甜蜜爱情的十大禁忌(2)
Nobody in a truly happy partnership is afraid of breaking up. If you are, that's a big warning sign that something's wrong. But often, what's wrong is the fear itself. Not only does it betray a lack of trust, but it shows a lack of self-confidence and self-esteem ― you're afraid that there's no good reason for someone to want to be with you, and that sooner or later your partner will “wise up” and take off. So you pour more energy into keeping up the appearance of a happy relationships than you do into building yourself up as a person. Quite frankly, this isn't going to be very satisfying for you, and it also isn't going to be very satisfying for your partner.
7. You're dependent
There's a thin line between companionship and support and dependency. If you depend on your partner ― that is, if you absolutely cannot live without her or him ― you've crossed that line. The pressure is now on your partner to fill whatever's missing in you ― a pressure s/he will learn to resent. If you expect your partner to bring everything while you bring nothing to your relationship ― and I'm talking finances as well as emotional support, here ― you're in trouble. (Note: I'm not saying that you need to contribute equally to household finances ― what I'm saying is that if you're not contributing to the household budget, and you're not contributing anywhere else, things are out of whack and that's never good.)
8. You expect Happiness
A sign of a bad relationship is that one or both partners expect either to make the other happy or for their partner to make them happy. This is not only an unrealistic expectation to lay on yourself or on them ― nobody can “make” you happy, except you ― but it's an unrealistic expectation to lay on your relationship. Relationships aren't only about being happy, and there's lots of times when you won't and even shouldn't be. Being able to rely on someone even when you're upset, miserable, depressed, or grieving is a lot more important than being happy all the time. If you expect your partner to make you happy ― or worse, you're frustrated because you aren't able to make your partner happy ― your relationship isn't going to fare well when it hits a rough spot.
9. You never fight
A good argument is essential, every now and then. In part, arguing helps bring out the little stuff before it becomes major, but also, fighting expresses anger which is a perfectly normal part of a human's emotional make-up. Your relationship has to be strong enough to hold all of who you are, not just the sunny stuff.

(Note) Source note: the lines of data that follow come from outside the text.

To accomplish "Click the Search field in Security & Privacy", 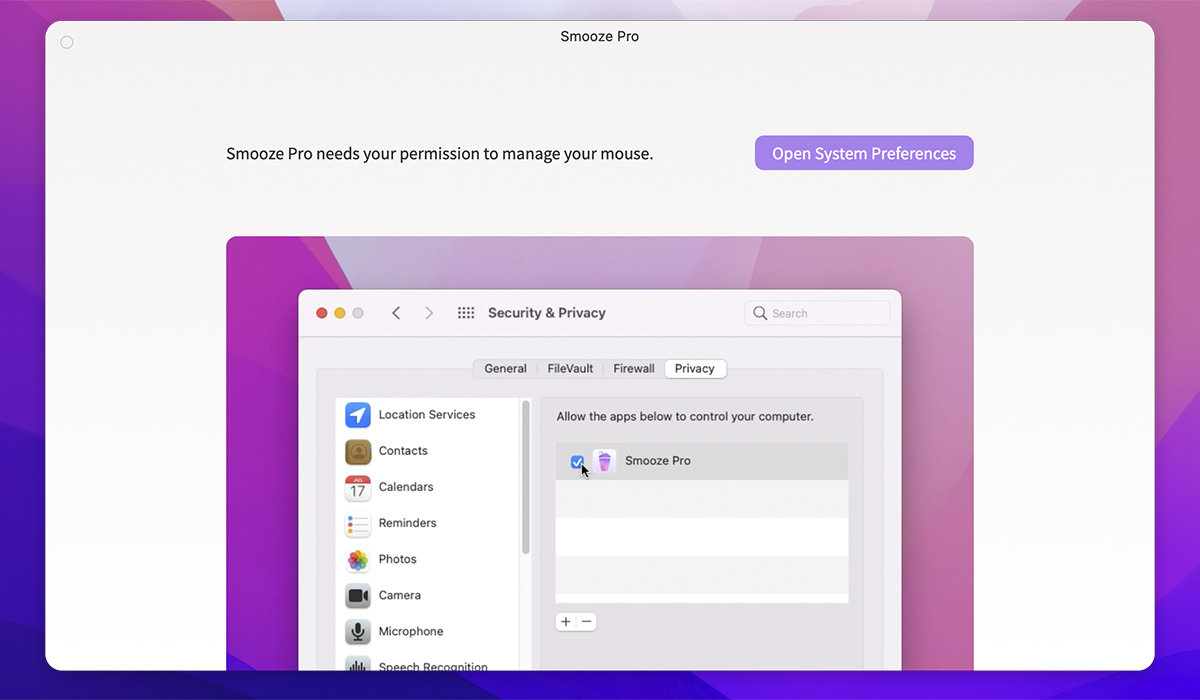I will [817, 312].
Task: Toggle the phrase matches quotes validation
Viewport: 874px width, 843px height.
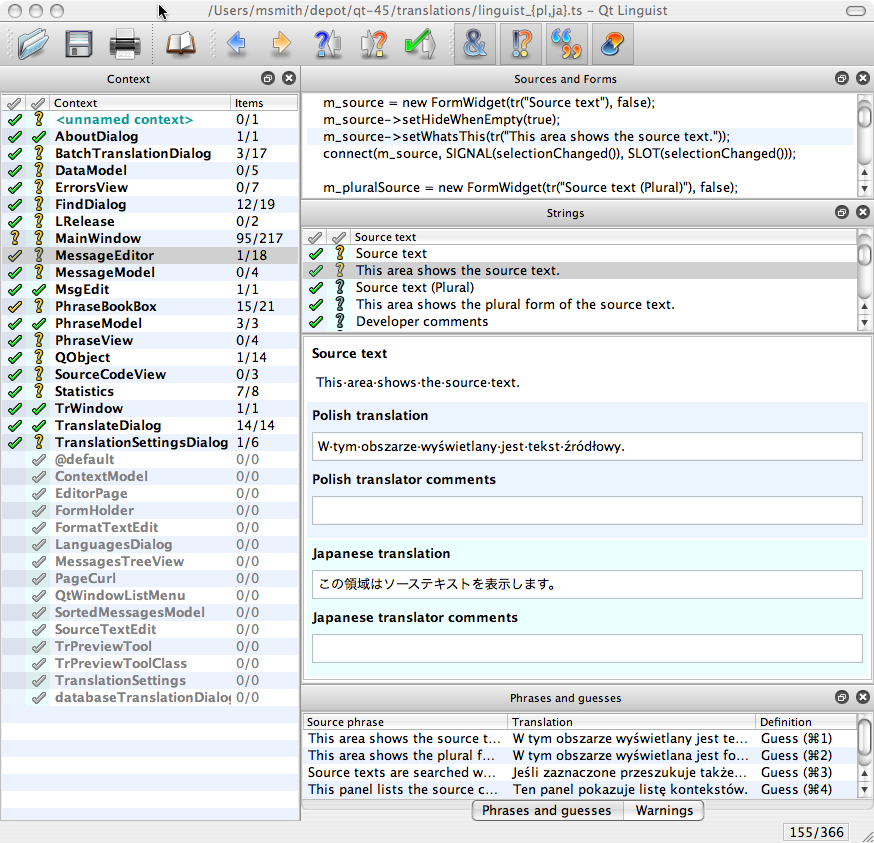Action: tap(567, 45)

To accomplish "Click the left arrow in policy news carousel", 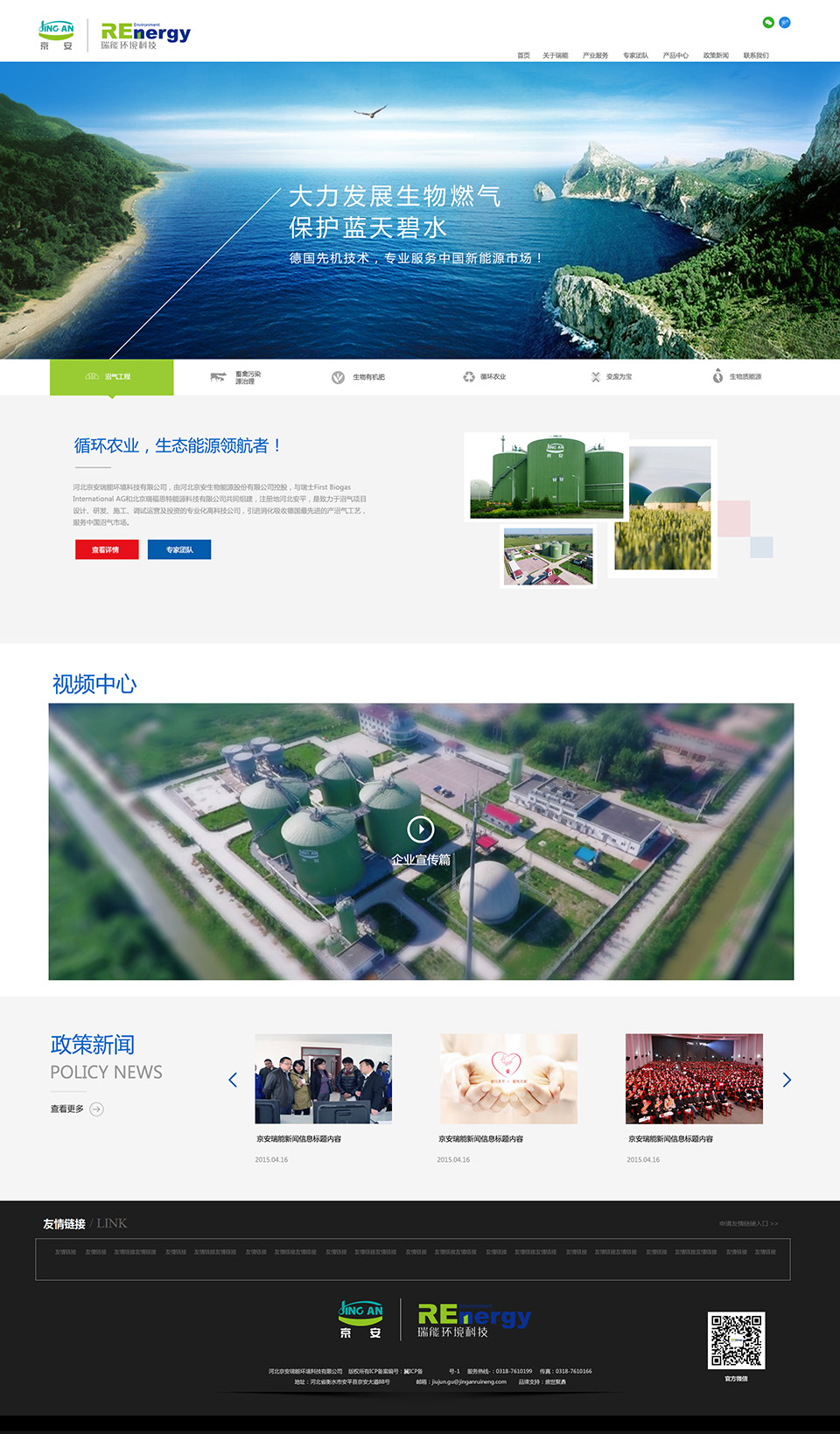I will pos(233,1080).
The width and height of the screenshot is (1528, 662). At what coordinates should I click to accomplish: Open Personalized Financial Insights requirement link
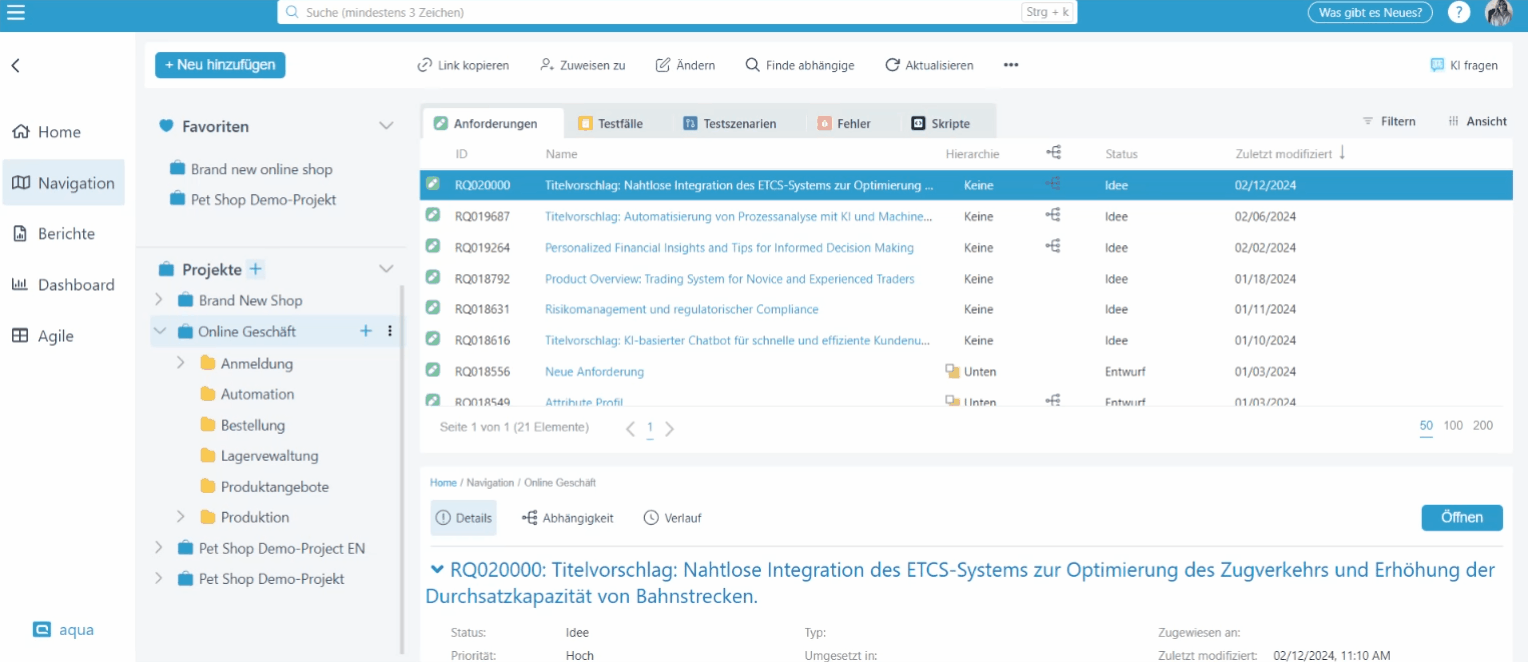[x=729, y=247]
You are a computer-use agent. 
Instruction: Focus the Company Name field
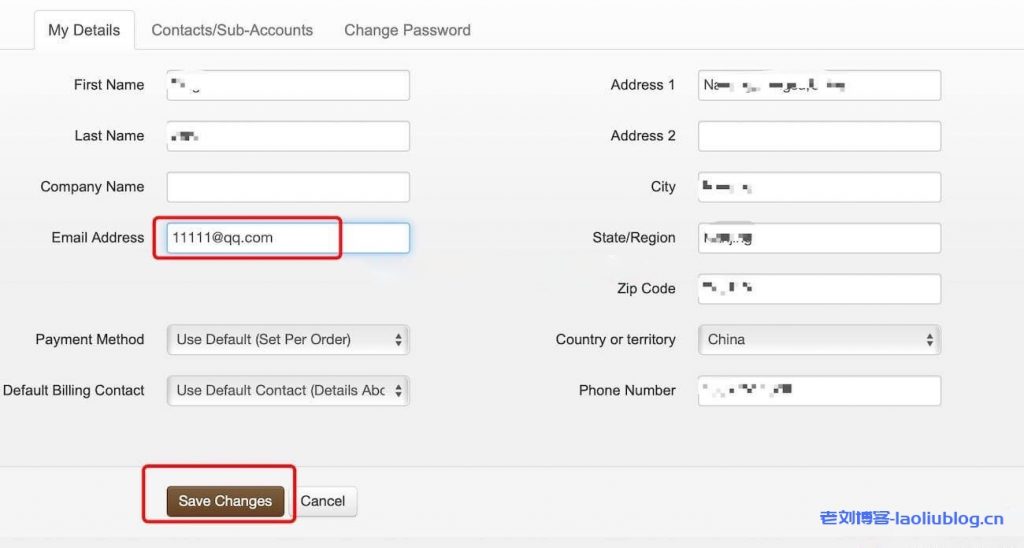pyautogui.click(x=288, y=187)
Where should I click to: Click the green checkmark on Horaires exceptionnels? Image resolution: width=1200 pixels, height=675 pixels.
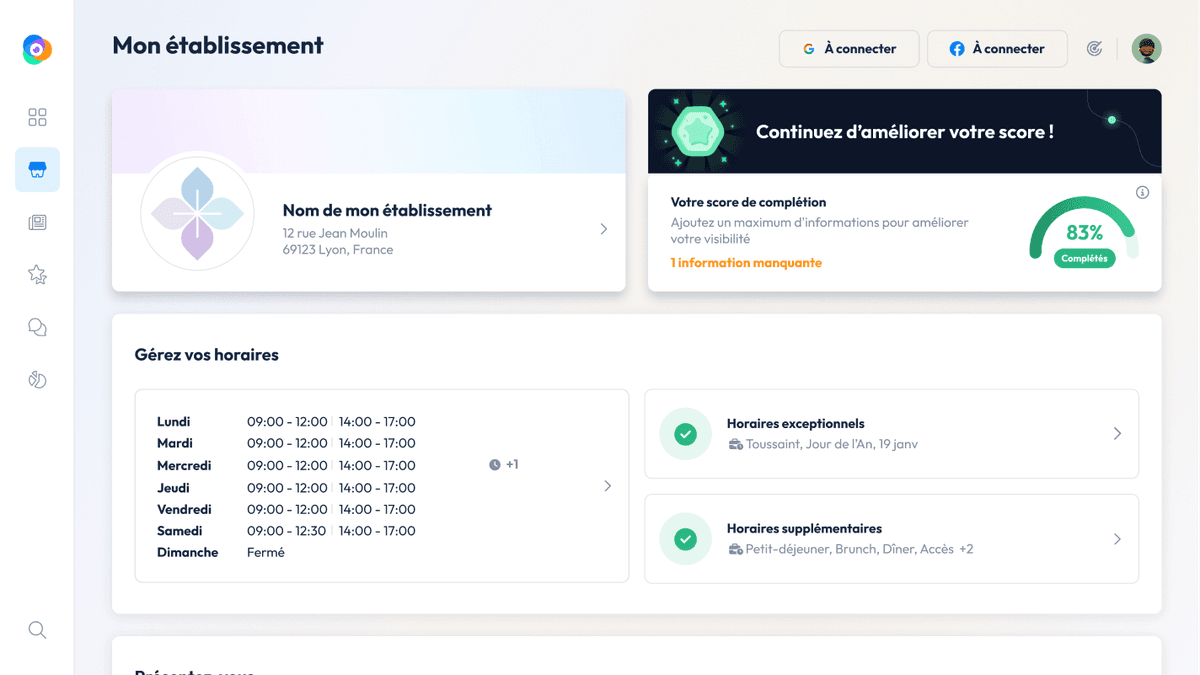(685, 434)
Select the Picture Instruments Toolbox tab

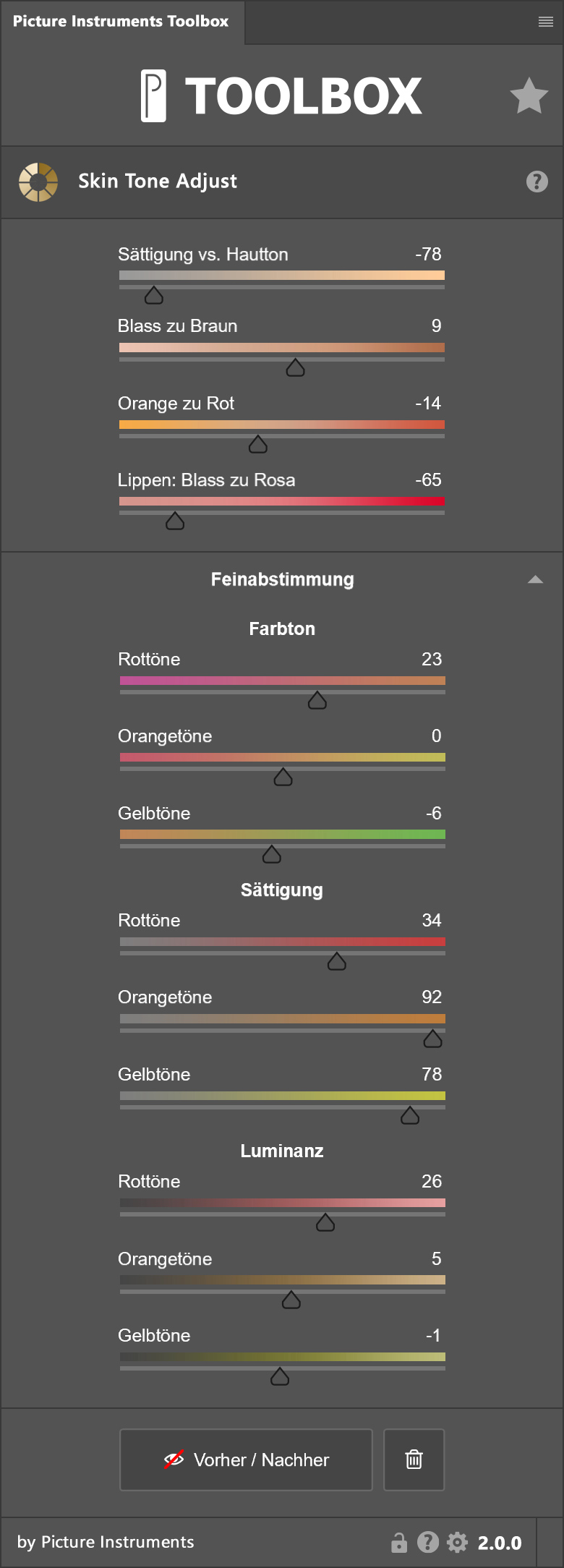pyautogui.click(x=121, y=22)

One reason couples don't fight is that they fear conflict ― which reflects a lack of trust and a foundation of fear. That's bad. Another reason couples avoid arguments is that they've learned that anger is unreasonable and unproductive. They've learned that arguing represents a breakdown rather than a natural part of a relationship's development. While an argument isn't pleasant, it can help both partners to articulate issues they may not have even known they had ― and help keep them from simmering until you cross a line you can't come back from.
10. You expect it to be easy/you expect it to be hard There are two deeply problematic attitudes about relationships I hear often. One is that a relationship should be easy, that if you really love each other and are meant to be together, it will work itself out. The other is that anything worth having is going to be hard ― and that therefore if it's hard, it must be worth having.
The outcome of both views is that you don't work at your relationship. You don't work because it's supposed to be easy and therefore not need any work, or you don't work because it's supposed to be hard and it wouldn't be hard if you worked at it. In both cases, you quickly get burnt out ― either because the problems you're ignoring really don't go away just because you think they should. or because the problems you're cultivating are a constant drag on your energy. A relationship that's too much work might be suffering from one of the attitudes above, but a relationship that doesn't seem to need any work isn't any better.
Your choices
There isn't any one answer to any of the problems above. There are choices though: you can either seek out an answer, something that addresses why you are hurting your relationship, or you can resign yourself to the failure of your relationship (and maybe the next one, and the next one, and…). Failure doesn't always mean you break up ― many people aren't that lucky. But people can live quite unhappily in failed relationships for years and even decades because they're afraid they won't find anything better, or worse, they're afraid they deserve it. Don't you be one of them ― if you suffer from any of these problems, figure out how to fix it, whether that means therapy, a solo mountain retreat, or just talking to your partner and committing yourselves to change.